● **Supplied records**:
»»

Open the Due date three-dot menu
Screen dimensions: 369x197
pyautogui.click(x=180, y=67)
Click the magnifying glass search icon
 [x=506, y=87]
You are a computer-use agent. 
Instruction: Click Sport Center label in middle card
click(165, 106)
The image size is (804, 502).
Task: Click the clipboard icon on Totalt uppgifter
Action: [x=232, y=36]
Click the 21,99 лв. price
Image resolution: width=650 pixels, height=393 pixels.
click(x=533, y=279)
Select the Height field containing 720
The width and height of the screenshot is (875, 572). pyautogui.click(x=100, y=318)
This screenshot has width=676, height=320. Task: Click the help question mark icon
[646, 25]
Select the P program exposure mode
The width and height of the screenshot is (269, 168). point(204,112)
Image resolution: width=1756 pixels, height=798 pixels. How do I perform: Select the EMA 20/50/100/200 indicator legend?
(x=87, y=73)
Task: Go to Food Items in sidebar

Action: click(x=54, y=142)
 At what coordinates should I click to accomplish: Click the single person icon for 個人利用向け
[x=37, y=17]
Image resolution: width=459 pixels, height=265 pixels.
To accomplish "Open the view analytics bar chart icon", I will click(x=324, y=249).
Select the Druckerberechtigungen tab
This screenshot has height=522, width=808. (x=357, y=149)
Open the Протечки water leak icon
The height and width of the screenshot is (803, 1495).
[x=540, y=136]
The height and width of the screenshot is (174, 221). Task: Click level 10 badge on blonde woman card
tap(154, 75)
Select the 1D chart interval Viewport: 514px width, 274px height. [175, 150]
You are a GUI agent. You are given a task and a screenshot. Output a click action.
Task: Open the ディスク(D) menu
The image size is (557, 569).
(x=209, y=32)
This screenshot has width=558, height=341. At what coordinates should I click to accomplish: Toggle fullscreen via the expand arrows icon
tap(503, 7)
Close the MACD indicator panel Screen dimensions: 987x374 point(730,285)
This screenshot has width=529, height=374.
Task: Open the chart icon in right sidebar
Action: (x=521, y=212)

««

● **Work to be completed**:
The answer must be all of the entries, restated exactly.

● **Output**:
Open the Due date three-dot menu
Screen dimensions: 369x197
pyautogui.click(x=180, y=67)
Click the magnifying glass search icon
 [x=506, y=87]
You are a computer-use agent. 
Instruction: Click Sport Center label in middle card
click(165, 106)
The image size is (804, 502).
Task: Click the clipboard icon on Totalt uppgifter
Action: [x=232, y=36]
Click the 21,99 лв. price
Image resolution: width=650 pixels, height=393 pixels.
click(x=533, y=279)
Select the Height field containing 720
The width and height of the screenshot is (875, 572). pyautogui.click(x=100, y=318)
This screenshot has width=676, height=320. Task: Click the help question mark icon
[646, 25]
Select the P program exposure mode
The width and height of the screenshot is (269, 168). point(204,112)
Image resolution: width=1756 pixels, height=798 pixels. How do I perform: Select the EMA 20/50/100/200 indicator legend?
(x=87, y=73)
Task: Go to Food Items in sidebar

Action: click(x=54, y=142)
 At what coordinates should I click to accomplish: Click the single person icon for 個人利用向け
[x=37, y=17]
Image resolution: width=459 pixels, height=265 pixels.
To accomplish "Open the view analytics bar chart icon", I will click(x=324, y=249).
Select the Druckerberechtigungen tab
This screenshot has height=522, width=808. (x=357, y=149)
Open the Протечки water leak icon
The height and width of the screenshot is (803, 1495).
[x=540, y=136]
The height and width of the screenshot is (174, 221). Task: Click level 10 badge on blonde woman card
tap(154, 75)
Select the 1D chart interval Viewport: 514px width, 274px height. [175, 150]
You are a GUI agent. You are given a task and a screenshot. Output a click action.
Task: Open the ディスク(D) menu
The image size is (557, 569).
(x=209, y=32)
This screenshot has width=558, height=341. At what coordinates should I click to accomplish: Toggle fullscreen via the expand arrows icon
tap(503, 7)
Close the MACD indicator panel Screen dimensions: 987x374 point(730,285)
This screenshot has width=529, height=374.
Task: Open the chart icon in right sidebar
Action: (x=521, y=212)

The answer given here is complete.